Em situações que se multiplicam não é raro encontrar relatos de pessoas que ante a escultura de Davi de Michelangelo se imobilizam atônitas; outros choram ao ouvir a Nona Sinfonia de Beethoven; já vi pessoas se ajoelharem no Museu do Prado frente a tela do Cristo Crucificado de Velásquez. E quantos relatos há de delírio ao se deparar com o Monte Fugi, ou no Rio de Janeiro, com as expressões do contorno do Bondinho do Corcovado na nominada Curva do Ó. Vitrais são espelhos mágicos para apreciadores e nesse quesito os da Notre Dame de Paris competem com os da Mesquita Nasir Al-Mulk de Shiraz no Irã.

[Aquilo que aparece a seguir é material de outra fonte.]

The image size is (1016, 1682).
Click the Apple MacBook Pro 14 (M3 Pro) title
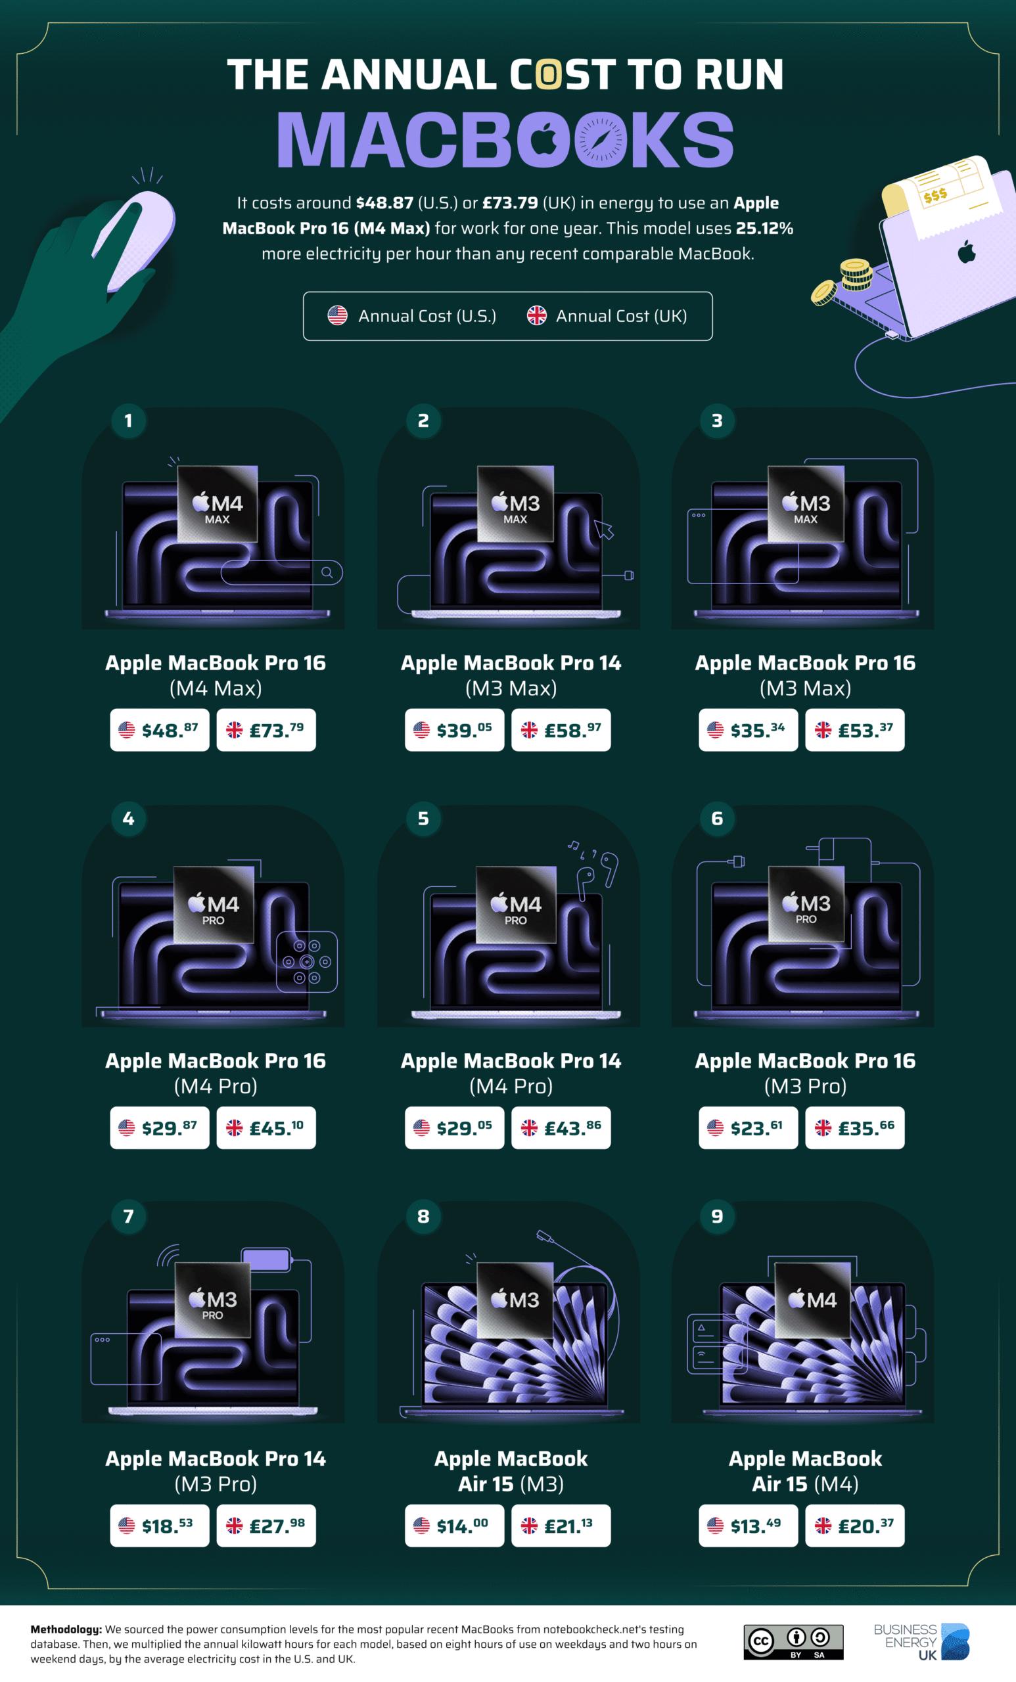click(x=216, y=1470)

Na contramão desses deslumbres também tem crescido a “cultura dos simulacros”, ou seja, o exagero de reproduções baratas de “obras raras”, fato que resulta no que Baudrillard chama de simulacros. Supondo a Síndrome de Standhal, no entanto, o efeito fica ainda maior quando o contraste se evidencia de maneira a produzir maior choque.

Há estudos recentes afeitos aos acessos a obras de museus e passeios variados pela internet e a questão que se coloca é sobre a sensibilidade na era das máquinas. Quais serão as escolhas que faremos na relação com o extraordinário? Terão vigor os estudos sobre “Síndrome de Stendhal”, ou a arte perderá a força de culto?